Nothing is more curious in London than these
ancient localities and customs of the City Companies,--each trade and
profession having its own hall, and its own institutions. The keeper
next showed us the plate which is used at the banquets.
I should like to be present at one of these feasts. I saw also an old
vellum manuscript, in black-letter, which appeared to be a record of the
proceedings of the company; and at the end there were many pages ruled
for further entries, but none had been made in the volume for the last
three or four hundred years.
I think it was in the neighborhood of Barber-Surgeons' Hall, which stands
amid an intricacy of old streets, where I should never have thought of
going, that I saw a row of ancient almshouses, of Elizabethan structure.

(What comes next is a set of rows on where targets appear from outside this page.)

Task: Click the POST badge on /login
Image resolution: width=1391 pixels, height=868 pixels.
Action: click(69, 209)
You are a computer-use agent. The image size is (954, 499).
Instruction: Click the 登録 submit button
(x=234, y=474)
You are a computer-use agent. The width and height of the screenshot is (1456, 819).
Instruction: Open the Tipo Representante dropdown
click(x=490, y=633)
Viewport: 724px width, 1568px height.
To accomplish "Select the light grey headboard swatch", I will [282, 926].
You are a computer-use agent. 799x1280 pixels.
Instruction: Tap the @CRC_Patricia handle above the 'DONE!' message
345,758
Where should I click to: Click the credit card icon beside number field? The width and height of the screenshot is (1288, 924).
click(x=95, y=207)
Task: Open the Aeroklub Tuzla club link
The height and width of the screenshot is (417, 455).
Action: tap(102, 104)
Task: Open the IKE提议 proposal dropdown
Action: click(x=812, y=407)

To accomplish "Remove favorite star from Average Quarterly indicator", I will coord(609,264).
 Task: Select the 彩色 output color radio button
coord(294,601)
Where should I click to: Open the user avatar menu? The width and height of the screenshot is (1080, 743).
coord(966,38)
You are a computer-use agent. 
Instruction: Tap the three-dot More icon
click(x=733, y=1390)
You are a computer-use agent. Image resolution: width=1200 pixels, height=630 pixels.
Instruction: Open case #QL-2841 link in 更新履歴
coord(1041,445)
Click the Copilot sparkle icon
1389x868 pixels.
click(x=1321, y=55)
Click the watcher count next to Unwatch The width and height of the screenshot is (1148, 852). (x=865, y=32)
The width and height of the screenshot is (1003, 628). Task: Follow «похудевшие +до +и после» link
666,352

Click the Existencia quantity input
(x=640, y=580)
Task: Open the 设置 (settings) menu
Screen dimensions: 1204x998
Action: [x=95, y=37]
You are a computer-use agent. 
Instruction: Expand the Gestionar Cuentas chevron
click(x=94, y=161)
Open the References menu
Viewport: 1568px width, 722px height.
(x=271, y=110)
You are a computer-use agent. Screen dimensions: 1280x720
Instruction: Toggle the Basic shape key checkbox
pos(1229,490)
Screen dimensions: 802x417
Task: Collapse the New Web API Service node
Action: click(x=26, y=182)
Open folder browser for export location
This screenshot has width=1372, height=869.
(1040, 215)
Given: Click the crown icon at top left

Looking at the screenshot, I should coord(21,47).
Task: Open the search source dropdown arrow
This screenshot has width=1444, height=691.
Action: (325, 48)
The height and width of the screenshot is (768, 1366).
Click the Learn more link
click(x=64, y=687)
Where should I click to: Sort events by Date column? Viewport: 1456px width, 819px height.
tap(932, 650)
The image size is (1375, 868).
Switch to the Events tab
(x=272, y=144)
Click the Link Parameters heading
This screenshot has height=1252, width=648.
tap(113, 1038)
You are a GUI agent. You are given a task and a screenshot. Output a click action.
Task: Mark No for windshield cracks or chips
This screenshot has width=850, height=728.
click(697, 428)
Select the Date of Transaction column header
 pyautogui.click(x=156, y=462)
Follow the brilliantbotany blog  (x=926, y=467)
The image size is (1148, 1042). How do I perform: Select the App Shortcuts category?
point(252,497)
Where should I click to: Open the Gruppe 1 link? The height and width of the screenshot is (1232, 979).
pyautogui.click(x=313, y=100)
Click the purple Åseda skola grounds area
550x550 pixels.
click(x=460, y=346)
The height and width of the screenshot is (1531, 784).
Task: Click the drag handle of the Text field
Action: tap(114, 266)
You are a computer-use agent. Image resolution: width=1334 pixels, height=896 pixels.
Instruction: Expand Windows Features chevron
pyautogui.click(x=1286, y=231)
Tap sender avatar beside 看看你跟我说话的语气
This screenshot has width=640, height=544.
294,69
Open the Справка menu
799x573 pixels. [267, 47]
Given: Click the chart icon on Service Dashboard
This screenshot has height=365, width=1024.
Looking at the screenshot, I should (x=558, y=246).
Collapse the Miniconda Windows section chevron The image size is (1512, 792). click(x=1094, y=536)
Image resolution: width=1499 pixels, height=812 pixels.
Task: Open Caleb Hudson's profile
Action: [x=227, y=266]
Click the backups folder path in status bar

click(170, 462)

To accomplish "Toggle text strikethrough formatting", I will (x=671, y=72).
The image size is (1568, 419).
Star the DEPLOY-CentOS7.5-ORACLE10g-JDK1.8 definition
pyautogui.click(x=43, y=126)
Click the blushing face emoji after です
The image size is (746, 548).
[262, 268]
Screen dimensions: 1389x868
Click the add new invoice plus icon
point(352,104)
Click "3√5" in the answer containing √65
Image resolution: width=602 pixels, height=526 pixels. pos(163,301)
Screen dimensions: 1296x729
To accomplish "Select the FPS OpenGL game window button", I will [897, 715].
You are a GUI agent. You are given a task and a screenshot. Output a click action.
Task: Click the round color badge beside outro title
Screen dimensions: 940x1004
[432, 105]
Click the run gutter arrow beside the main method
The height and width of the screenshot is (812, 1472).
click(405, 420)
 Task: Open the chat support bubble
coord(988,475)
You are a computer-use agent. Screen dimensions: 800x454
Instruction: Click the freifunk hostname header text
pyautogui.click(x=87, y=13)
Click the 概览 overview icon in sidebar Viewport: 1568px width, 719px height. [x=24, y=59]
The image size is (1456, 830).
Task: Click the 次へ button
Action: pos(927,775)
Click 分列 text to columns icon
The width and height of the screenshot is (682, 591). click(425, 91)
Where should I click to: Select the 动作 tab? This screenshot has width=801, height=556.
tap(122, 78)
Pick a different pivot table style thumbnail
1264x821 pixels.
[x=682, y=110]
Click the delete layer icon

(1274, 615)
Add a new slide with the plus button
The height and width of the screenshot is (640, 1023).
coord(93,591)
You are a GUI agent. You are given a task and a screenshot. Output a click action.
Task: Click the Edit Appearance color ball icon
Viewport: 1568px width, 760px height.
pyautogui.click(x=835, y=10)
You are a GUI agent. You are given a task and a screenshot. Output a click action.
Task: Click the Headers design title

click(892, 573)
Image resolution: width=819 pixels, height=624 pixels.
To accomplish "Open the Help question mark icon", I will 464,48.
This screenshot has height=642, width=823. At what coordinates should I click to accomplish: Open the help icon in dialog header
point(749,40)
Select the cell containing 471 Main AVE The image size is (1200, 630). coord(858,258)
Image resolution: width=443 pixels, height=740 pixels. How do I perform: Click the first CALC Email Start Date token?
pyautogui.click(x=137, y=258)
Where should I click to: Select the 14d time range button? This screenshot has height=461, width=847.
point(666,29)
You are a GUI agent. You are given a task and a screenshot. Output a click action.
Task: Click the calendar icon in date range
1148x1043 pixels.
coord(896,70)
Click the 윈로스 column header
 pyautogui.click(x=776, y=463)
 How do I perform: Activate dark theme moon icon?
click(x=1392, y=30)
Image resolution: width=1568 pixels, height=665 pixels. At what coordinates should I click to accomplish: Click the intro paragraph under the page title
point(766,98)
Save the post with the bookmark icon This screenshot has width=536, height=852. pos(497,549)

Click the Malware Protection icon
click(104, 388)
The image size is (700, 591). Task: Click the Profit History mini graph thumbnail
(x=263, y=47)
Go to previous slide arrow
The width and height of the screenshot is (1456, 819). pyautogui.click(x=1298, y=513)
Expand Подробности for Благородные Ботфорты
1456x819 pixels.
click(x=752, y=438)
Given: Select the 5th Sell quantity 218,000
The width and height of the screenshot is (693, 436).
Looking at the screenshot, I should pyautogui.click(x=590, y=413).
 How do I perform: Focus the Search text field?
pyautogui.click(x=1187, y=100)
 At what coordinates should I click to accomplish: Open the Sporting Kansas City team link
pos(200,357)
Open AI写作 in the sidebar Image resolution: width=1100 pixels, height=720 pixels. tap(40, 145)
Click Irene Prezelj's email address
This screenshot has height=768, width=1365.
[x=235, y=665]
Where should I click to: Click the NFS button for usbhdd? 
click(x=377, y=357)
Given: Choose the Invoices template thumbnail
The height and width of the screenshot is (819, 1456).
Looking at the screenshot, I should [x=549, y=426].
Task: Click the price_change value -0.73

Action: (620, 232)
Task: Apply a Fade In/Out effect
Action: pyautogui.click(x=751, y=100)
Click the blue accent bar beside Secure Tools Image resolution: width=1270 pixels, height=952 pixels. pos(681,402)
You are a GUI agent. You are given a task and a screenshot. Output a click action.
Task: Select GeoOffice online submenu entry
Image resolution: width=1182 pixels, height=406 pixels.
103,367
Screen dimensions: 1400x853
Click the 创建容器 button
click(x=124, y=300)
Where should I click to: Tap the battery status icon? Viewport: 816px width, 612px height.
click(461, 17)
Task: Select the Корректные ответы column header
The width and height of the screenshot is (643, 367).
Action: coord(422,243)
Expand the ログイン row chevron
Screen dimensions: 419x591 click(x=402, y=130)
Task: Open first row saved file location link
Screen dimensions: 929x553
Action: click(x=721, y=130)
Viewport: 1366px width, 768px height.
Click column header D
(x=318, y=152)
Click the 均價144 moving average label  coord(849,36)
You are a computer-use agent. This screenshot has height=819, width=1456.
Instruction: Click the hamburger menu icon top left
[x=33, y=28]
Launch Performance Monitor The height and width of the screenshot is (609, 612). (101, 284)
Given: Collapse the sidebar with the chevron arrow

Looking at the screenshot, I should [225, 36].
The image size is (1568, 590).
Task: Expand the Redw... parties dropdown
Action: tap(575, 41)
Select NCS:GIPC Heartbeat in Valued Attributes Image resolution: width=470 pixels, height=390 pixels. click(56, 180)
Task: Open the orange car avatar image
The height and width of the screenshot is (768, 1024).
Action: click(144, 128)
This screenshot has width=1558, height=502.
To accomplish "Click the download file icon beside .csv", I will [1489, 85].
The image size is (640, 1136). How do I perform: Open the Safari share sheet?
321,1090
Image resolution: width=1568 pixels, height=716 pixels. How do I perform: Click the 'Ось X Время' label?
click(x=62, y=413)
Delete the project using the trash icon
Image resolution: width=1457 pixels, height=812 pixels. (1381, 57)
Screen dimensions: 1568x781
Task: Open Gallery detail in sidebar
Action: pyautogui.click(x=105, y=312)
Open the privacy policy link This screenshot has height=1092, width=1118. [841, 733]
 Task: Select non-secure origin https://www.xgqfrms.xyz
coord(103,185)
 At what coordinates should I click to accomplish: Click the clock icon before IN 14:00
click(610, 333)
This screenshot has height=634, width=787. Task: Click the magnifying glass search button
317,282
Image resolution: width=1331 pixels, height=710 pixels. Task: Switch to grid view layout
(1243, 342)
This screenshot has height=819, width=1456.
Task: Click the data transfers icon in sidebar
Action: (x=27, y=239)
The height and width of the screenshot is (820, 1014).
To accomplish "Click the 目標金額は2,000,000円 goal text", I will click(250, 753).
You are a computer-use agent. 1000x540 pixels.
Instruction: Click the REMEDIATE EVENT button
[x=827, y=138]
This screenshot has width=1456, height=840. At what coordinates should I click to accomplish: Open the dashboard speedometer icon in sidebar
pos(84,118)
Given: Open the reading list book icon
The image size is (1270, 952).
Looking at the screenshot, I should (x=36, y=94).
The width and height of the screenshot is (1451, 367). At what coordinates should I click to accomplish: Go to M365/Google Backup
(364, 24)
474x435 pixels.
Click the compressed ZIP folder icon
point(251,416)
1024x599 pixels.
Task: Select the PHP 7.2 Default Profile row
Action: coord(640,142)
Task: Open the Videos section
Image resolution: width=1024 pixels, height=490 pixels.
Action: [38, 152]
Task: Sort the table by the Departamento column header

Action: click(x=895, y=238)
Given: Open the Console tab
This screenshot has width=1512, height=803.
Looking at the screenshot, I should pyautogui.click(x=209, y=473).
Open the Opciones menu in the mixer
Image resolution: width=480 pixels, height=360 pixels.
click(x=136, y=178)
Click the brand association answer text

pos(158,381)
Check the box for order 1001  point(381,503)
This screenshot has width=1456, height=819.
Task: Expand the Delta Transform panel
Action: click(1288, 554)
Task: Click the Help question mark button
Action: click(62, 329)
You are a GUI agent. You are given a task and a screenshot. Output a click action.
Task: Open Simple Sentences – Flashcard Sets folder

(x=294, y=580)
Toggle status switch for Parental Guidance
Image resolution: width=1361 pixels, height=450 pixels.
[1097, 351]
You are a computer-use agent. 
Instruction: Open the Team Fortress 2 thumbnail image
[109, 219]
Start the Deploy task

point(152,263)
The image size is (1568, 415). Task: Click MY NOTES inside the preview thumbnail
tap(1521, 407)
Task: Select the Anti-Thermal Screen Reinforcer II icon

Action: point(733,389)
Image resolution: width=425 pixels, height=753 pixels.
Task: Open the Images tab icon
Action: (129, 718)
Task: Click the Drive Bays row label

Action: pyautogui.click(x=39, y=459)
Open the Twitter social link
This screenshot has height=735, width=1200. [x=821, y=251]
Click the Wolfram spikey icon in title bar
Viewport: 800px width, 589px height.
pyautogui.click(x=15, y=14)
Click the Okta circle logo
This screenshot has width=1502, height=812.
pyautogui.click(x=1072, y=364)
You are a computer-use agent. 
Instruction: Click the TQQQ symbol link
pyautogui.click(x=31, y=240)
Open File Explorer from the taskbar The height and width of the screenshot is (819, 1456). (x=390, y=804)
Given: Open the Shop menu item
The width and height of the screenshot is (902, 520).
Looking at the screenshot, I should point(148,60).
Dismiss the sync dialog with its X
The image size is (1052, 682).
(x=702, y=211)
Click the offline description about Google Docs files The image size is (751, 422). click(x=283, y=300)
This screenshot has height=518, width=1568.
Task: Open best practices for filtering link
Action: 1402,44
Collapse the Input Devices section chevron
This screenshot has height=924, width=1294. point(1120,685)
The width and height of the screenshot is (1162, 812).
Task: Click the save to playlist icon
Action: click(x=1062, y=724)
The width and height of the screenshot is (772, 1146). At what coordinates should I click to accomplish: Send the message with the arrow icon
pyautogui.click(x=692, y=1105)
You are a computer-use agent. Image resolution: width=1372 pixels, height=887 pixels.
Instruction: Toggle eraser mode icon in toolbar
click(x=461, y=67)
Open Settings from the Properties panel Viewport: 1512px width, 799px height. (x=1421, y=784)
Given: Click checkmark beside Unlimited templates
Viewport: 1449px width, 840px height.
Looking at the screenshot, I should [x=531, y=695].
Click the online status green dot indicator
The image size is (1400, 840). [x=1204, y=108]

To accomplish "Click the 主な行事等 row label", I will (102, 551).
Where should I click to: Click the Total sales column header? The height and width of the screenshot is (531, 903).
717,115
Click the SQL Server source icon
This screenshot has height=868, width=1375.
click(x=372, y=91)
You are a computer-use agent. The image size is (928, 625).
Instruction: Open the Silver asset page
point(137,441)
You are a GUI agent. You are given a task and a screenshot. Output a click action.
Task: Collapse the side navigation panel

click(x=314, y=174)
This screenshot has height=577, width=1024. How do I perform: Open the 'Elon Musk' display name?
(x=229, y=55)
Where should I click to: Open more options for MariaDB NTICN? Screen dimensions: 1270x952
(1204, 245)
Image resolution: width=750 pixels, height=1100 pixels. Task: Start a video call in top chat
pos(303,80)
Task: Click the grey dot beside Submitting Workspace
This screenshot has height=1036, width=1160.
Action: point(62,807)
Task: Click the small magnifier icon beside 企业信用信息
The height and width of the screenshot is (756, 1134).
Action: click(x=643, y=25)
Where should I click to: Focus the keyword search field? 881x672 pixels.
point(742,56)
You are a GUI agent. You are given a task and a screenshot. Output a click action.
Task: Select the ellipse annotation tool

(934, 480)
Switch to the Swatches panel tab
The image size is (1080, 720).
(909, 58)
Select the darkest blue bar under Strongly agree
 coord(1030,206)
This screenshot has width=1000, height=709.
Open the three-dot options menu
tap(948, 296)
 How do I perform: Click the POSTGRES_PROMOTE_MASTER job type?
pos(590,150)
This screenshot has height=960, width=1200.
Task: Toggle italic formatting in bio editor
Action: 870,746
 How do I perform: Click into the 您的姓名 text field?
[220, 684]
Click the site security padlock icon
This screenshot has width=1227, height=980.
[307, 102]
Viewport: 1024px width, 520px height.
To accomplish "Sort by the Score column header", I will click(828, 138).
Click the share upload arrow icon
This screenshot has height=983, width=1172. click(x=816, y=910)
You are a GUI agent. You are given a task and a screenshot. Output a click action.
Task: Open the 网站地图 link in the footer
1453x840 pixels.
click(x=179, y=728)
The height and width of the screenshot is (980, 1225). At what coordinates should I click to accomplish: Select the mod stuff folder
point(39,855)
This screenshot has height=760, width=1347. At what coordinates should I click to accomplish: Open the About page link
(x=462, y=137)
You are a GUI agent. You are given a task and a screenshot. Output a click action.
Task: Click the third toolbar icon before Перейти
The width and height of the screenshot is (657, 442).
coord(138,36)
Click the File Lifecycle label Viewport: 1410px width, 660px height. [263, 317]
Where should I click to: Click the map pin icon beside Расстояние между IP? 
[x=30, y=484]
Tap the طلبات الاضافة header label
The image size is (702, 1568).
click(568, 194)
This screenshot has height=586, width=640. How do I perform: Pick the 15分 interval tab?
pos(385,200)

They looked wofully dilapidated. In front of one of them was an
inscription, setting forth that some worthy alderman had founded this
establishment for the support of six poor men; and these six, or their
successors, are still supported, but no larger number, although the value
of the property left for that purpose would now suffice for a much larger
number.
Then Mr. Bennoch took me to Cripplegate, and, entering the door of a
house, which proved to be a sexton's residence, we passed by a side
entrance into the church-porch of St. Giles, of which the sexton's house
seems to be an indivisible contiguity. This is a very ancient church,
that escaped the great fire of London.